Die Wunden in seinem Bein brannten. Wenn er nicht bald ein Mittel gegen die Entzündung fände, drohte ihm Fieber. Schlimmstenfalls würde sich eine Vergiftung im Unterschenkel ausbreiten, was ihn das Bein und sogar das Leben kosten konnte.

Sein Marsch verlief ereignislos; er überquerte die Grenze zu Gauragar und rastete am Abend unter seiner Eiche. Ihr Blätterdach schützte ihn vor dem Regen, der mitten in der Nacht einsetzte und erst am späten Morgen nachließ.

Am fünften Umlauf seiner Wanderung fühlten sich die Stellen um die verkrusteten Wunden heiß an, und wenn er gegen die Haut drückte, quoll gelbgrüner Eiter unter dem Schorf hervor. Tungdil biss die Zähne zusammen.

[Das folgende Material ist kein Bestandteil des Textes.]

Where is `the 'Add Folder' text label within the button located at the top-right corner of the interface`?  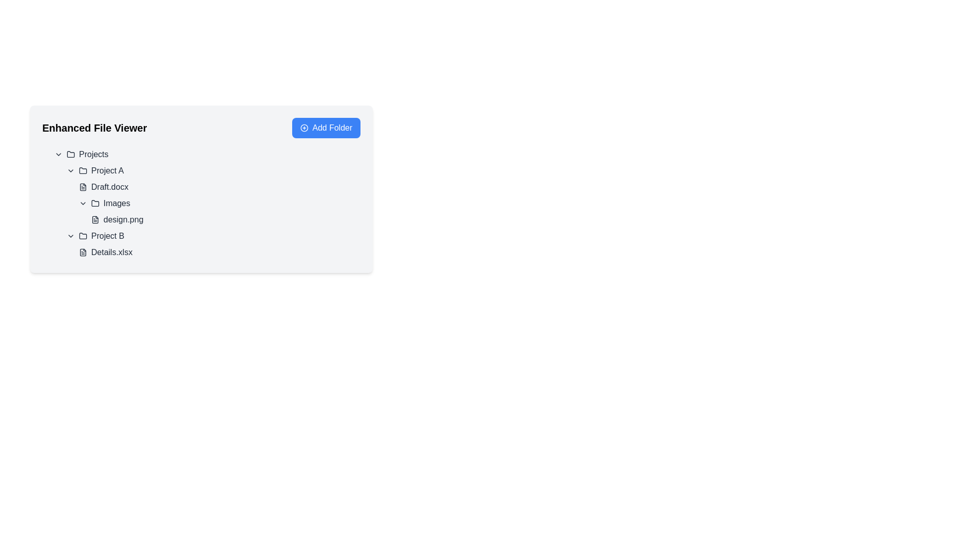 the 'Add Folder' text label within the button located at the top-right corner of the interface is located at coordinates (332, 127).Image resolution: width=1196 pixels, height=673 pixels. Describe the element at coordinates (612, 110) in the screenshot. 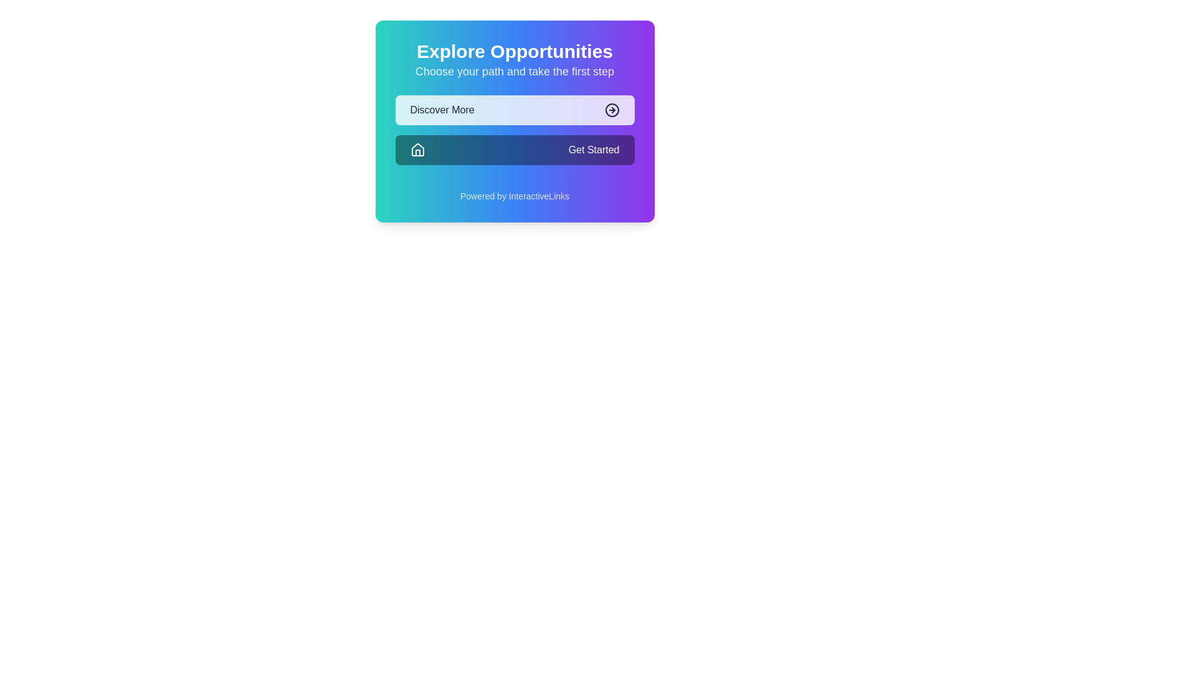

I see `the small circular icon with a right-pointing arrow located on the right side of the 'Discover More' button` at that location.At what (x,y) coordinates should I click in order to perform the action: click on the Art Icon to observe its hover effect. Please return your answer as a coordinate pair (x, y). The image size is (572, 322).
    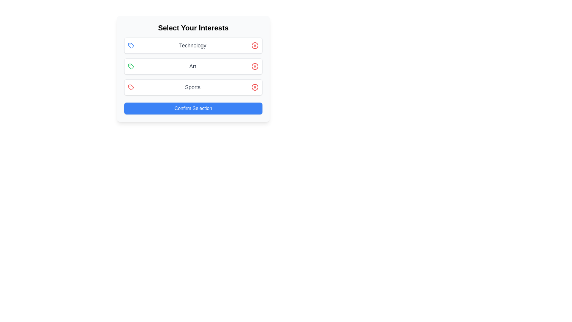
    Looking at the image, I should click on (131, 66).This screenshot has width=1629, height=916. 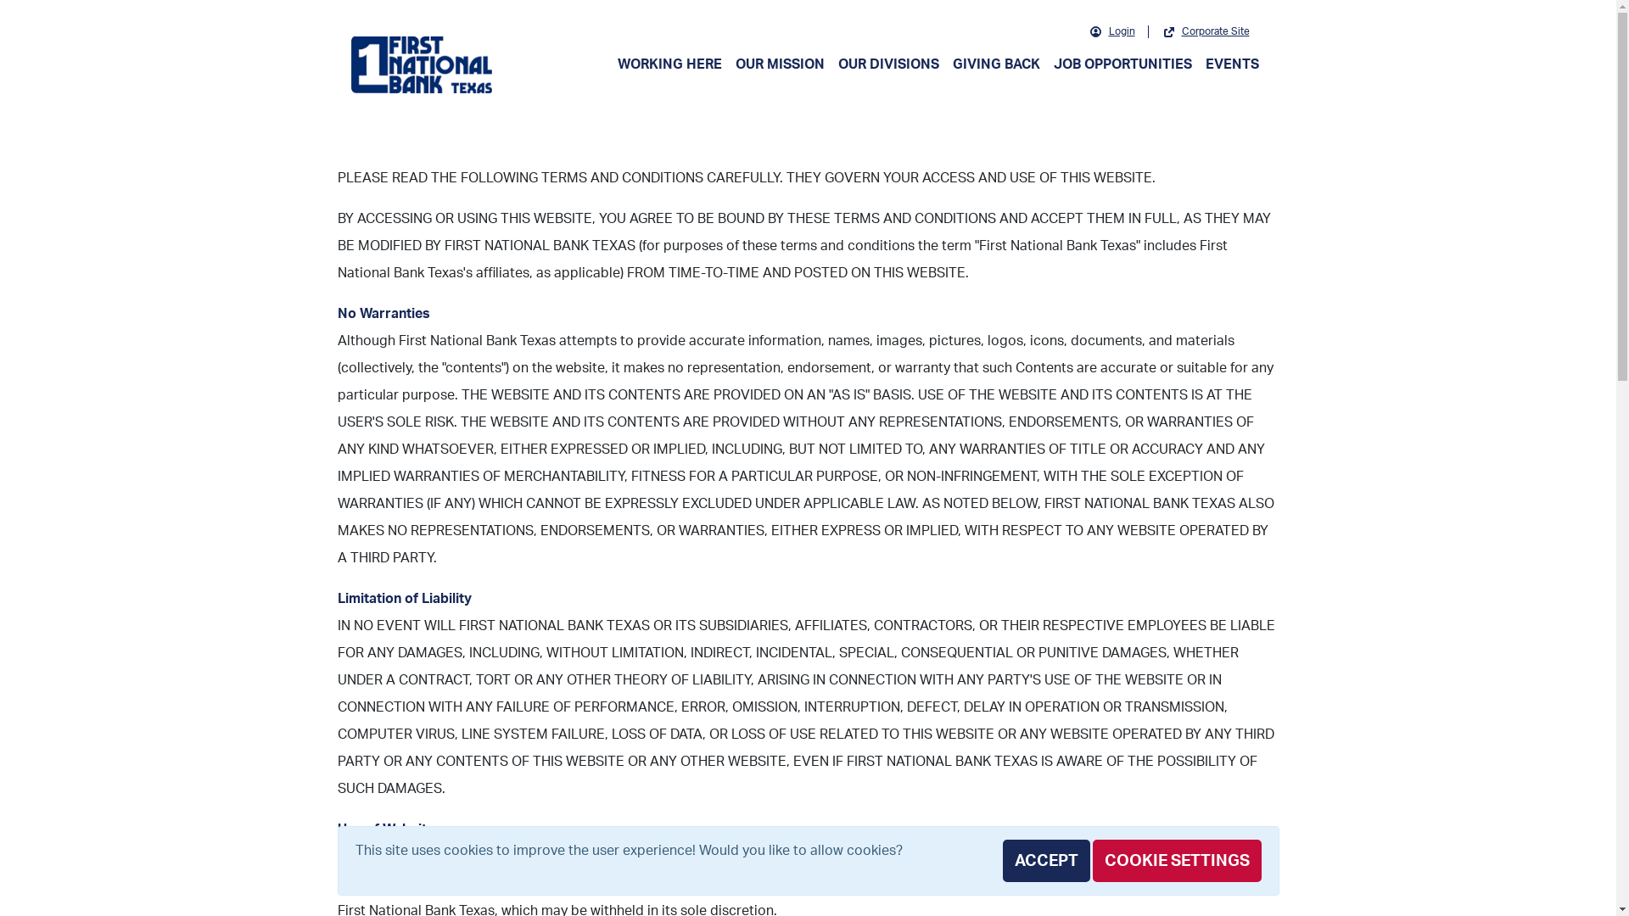 What do you see at coordinates (728, 64) in the screenshot?
I see `'OUR MISSION'` at bounding box center [728, 64]. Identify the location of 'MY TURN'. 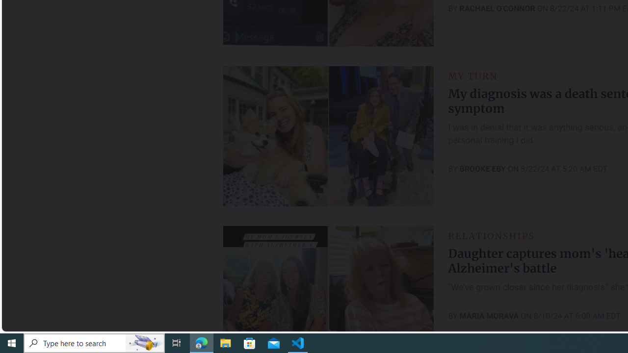
(472, 76).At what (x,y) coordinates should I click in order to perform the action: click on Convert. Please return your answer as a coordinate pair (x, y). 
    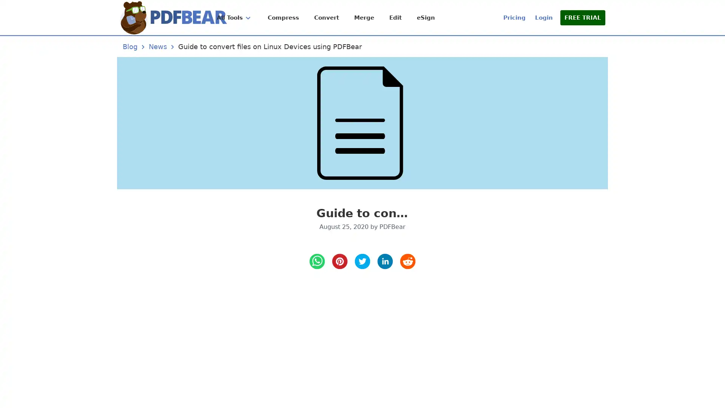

Es brachte nichts, am Wegesrand auf Hilfe zu warten. Er schleppte sich durch den feinen Nieselregen die Straße entlang, die sich zusehends in eine Schlammbahn verwandelte. Endlich erreichte er ein kleines Gehöft mit sechs Bauernhäusern; seine Stirn glühte längst.

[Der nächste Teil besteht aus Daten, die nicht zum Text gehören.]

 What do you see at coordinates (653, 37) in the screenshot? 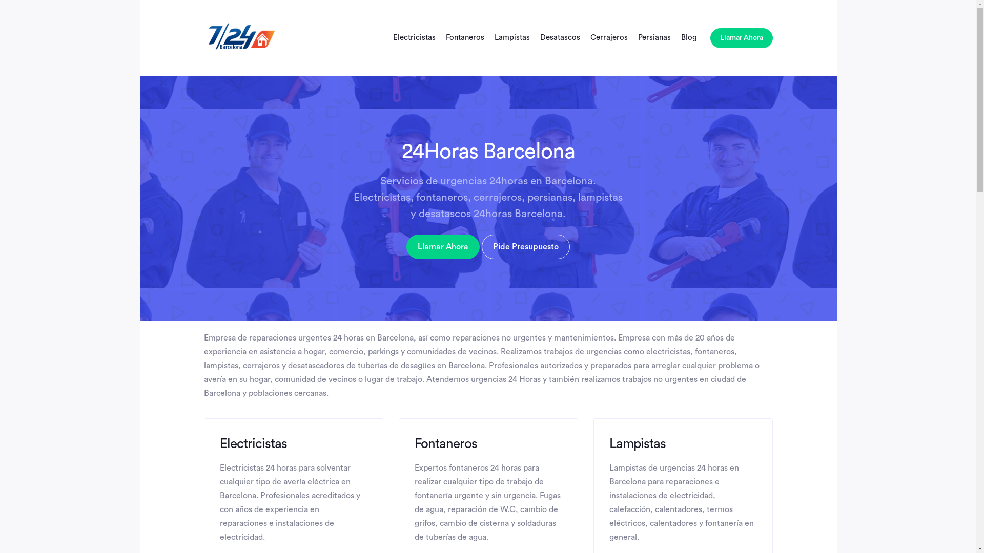
I see `'Persianas'` at bounding box center [653, 37].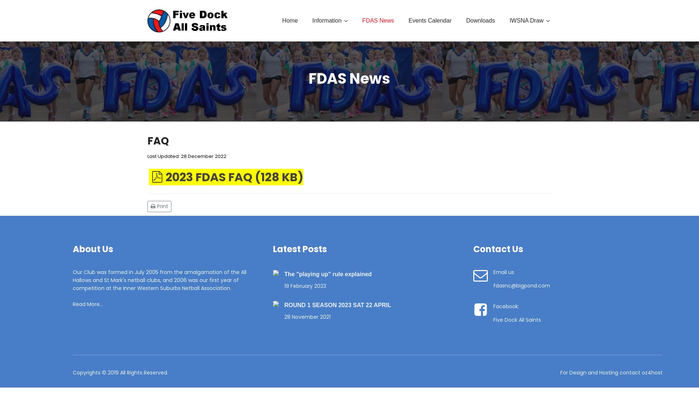 This screenshot has height=393, width=699. What do you see at coordinates (87, 304) in the screenshot?
I see `'Read More...'` at bounding box center [87, 304].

Eine hellhaarige Frau in einfacher Bauerntracht kam mit zwei Milcheimern aus dem Stall und wurde auf die torkelnde Gestalt aufmerksam. Sie blieb stehen.

Tungdil konnte sie nicht mehr klar erkennen, für ihn war sie nur ein verschwommener Schatten. »Vraccas sei mit Euch«, bekam er noch über die Lippen, dann stürzte er vornüber in den Matsch und schaffte es nicht einmal mehr, die Arme zu heben, um den Sturz abzufangen.

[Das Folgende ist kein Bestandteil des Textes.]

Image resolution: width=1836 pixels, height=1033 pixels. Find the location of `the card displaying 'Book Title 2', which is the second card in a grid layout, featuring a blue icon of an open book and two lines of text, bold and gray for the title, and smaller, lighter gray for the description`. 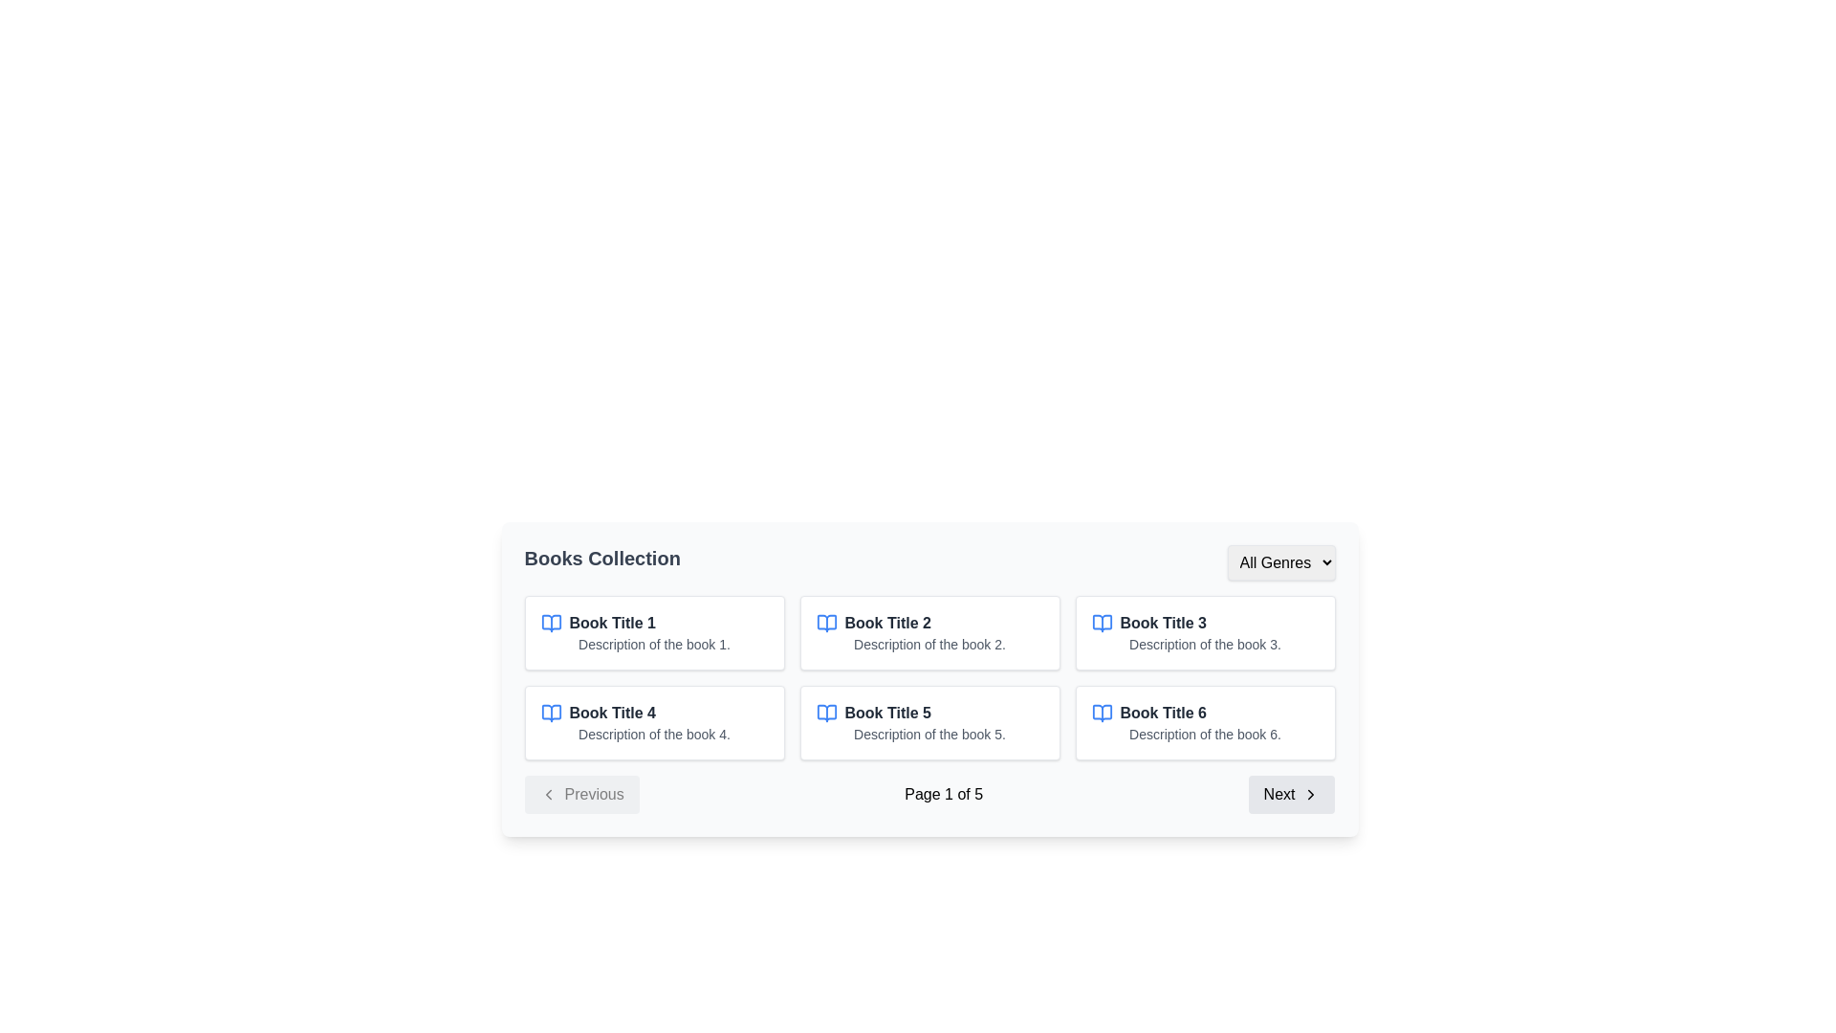

the card displaying 'Book Title 2', which is the second card in a grid layout, featuring a blue icon of an open book and two lines of text, bold and gray for the title, and smaller, lighter gray for the description is located at coordinates (930, 633).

»Opatja!«, rief die Frau durchdringend und stellte ihre Last ab. »Komm heraus, schnell!«

Schritte näherten sich ihm, er wurde auf den Rücken gerollt.

»Fieber«, sagte ein verformtes, undeutliches Gesicht, und die Stimme hallte laut in seinen Ohren. Jemand machte sich an seinem Bein zu schaffen. »Oha, Wundbrand. Bringt ihn vorsichtig in die Scheune.« Er wurde angehoben und schwebte. »Er braucht Kräuteraufgüsse.«

»Was ist das?«, fragte eine Kinderstimme. »So was habe ich noch nie gesehen.«

»Es ist ein Unterirdischer«, antwortete eine Frau.